Direção: Eliza Hittman
Título Original: Never Rarely Sometimes Always (2020)
Gênero: Drama
Duração: 1h 41min
País: EUA | Reino Unido

Nunca Raramente Às Vezes Sempre Crítica Imagem

A Escolha Enquanto Fato

O primeiro passo para avanços em legislações que garantem emancipação e liberdade das mulheres passa pelo entendimento sobre a vulnerabilidade. Não uma constituição biológica ou moral, mas uma imposição de uma sociedade centrado na figura do homem – que ficcionalmente construiu dogmas de gênero. “Nunca Raramente Às Vezes Sempre” ocupou em 2020 importantes espaços nos circuitos de festivais. O filme dirigido por Eliza Hittman venceu, por exemplo, o Grande Prêmio do Júri do Festival de Berlim de 2020 e foi destaque no Sundance Film Festival. Uma obra que adiciona elementos do debate sobre o aborto, que imaginávamos que estaria desgastado a essa altura do campeonato, mas é um dos grandes pilares de uma polarização ideológica cada vez menos acinzentada.

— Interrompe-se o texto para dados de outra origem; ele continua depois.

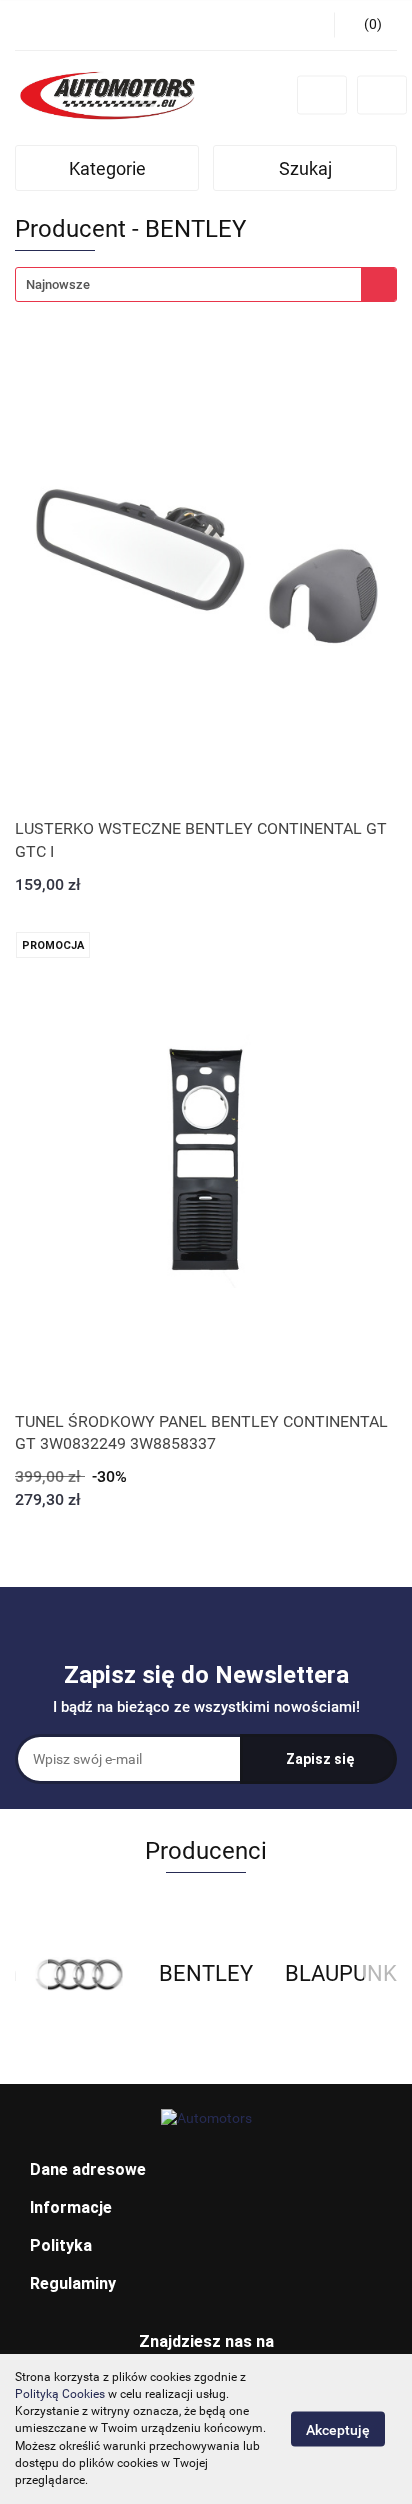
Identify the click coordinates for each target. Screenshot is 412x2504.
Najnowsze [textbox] (58, 284)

O longa-metragem conta a história de uma adolescente de dezessete anos, Autumn (Sidney Flanigan), que viaja com a prima Skylar (Talia Ryder) para Nova Iorque já que no seu Estado, a Pensilvânia, apenas em casos autorizados de violência e coação é que a gestação pode ser interrompida – muito parecida com a lei brasileira. Hittman constrói uma obra que une aquela vulnerabilidade já mencionada com outra, inerente aos adolescentes. A protagonista sofre bullying na escola pelo visual e gosto alternativo e não recebe o apoio dos pais para exercer essa autonomia comportamental. Interessante que o prólogo, com uma sequência de apresentações no teatro da escola, usa músicas e roupas que podem se enquadrar ali nos anos 1950, criando uma sensação de atemporalidade à narrativa que se segue – mesmo que todo o andamento seja inafastavelmente contemporâneo.

No ano de 2007, duas produções tratavam de gravidez, com abordagens e linguagens bem diversas – e “Nunca Raramente Às Vezes Sempre“, curiosamente, parece exercer uma espécie de mediação entre elas. A cineasta foge da estética indie do cinema estadunidense das últimas décadas, uma inocência narrativa que começa a se esgotar e que teve em “Juno” (2007) de Diablo Cody (vencedora do Oscar de roteiro original) um de seus grandes sucessos comerciais. Todavia, bebe um pouco da fonte ultra naturalista de “4 Meses, 3 Semanas e 2 Dias” (2007) – vencedor da Palma de Ouro em Cannes. Não se vale tanto do choque quando a narrativa assim pede, mas tem uma mesma intenção de transitar.

Com isso, Hittman usa pouco o som não diegético. Por sinal, deixa para a segunda metade esse expediente, quando há certa aventura na ocupação do território urbano por Autumn e Skylar. Antes disso, a diretora apela muitas vezes para o silêncio como elemento. Essa opção de linguagem dá uma grande potência ao que acontece com vinte minutos de filme: o som do coração do bebê. No mais, a personagem de Sidney Flanigan pouco verbaliza por dois motivos: por mais ajuda que receba, aquela luta é solitária; e também há certa desolação pelo testemunho de novas reproduções de uma sociedade misógina. Sua prima – e em algumas cenas ela mesma – registram novas abordagens invasivas, abusivas e machistas a todo instante.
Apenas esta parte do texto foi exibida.